- C. S. Dorsey
"And it shall come to pass afterward that I will pour out My spirit on all flesh; Your sons and your daughters shall prophesy. Your old men shall dream dreams, your young men shall see visions." Joel 2:28

Saturday, March 24, 2012



 

From time immemorial we have been fascinated by what happens to us after we die. Because of this, writers and story-tellers have always explored topics such as death, ghosts, the paranormal and the afterlife.

Our human brains are naturally geared towards finding meaning in everything, so it makes sense that people would tell each other stories as a way to try and make sense of things that went bump in the night. Whenever there is something mysterious in life, there will be countless theories which try to explain it.
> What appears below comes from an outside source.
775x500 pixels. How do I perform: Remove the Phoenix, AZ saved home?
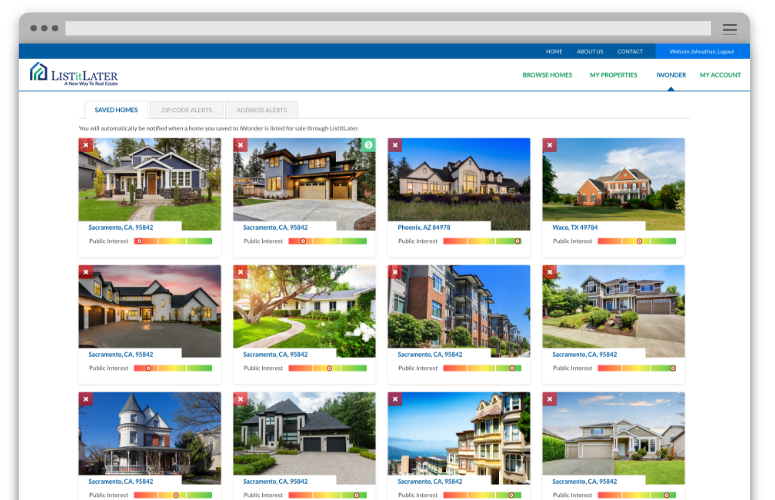(395, 145)
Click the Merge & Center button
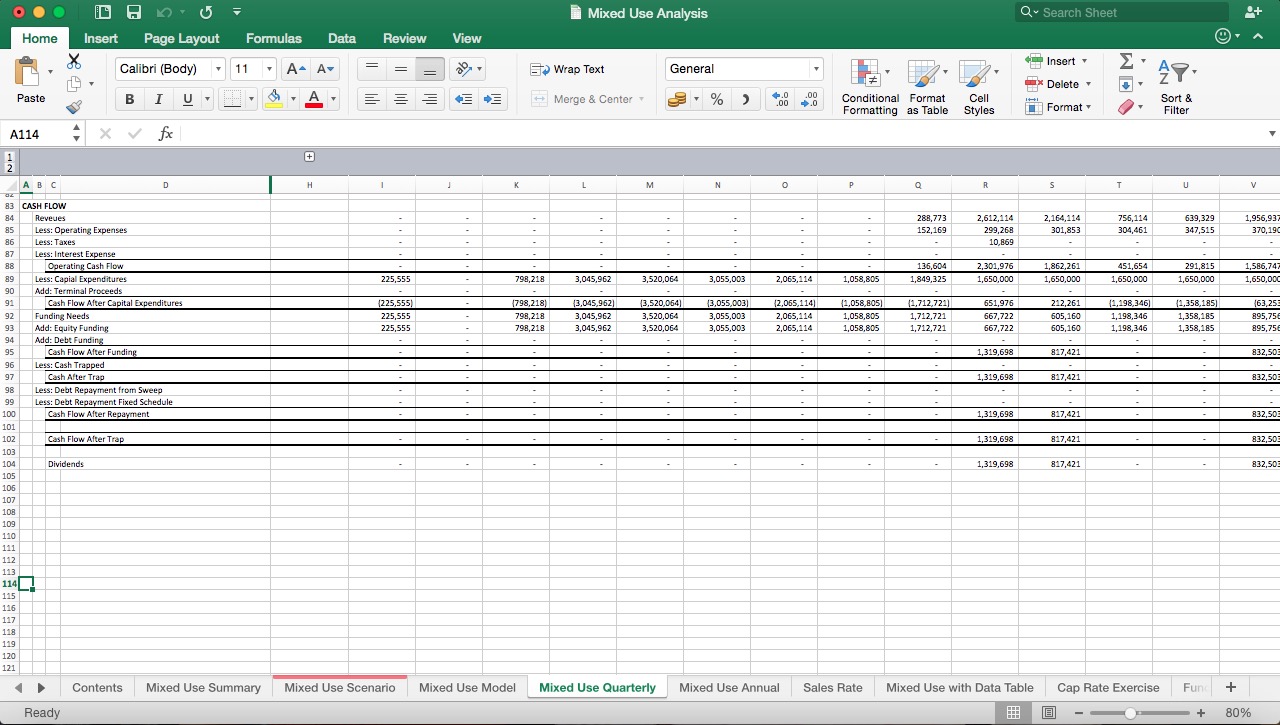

Herbalists and practitioners of natural medicine were once misunderstood as witches. Unexplainable lights in the sky become alien spaceships in our imaginations. 

Real witches and spaceships may well exist, but a lot of the time it is our minds trying to make sense of what we can’t fathom.Supernatural topics have now become more popular in mainstream fiction, rather than just being contained within the typical genres of horror, paranormal, sci fi or fantasy. This has led to a broader variety of ‘ghost stories’ and in a way it has pushed writers to become more imaginative and creative with how they portray the mysterious.

A number of commercially successful authors have written about the afterlife in recent years. Will Self’s ‘How the Dead Live’, Mitch Albom’s ‘The Five People you meet in Heaven’, and ‘Damned’ by Chuck Palahniuk are as varied examples as you could get. Yet their common themes are death and the afterlife. The modern ghost story is no longer about trying to explain what we don’t understand; they are now about playing with the ‘what-if’s’.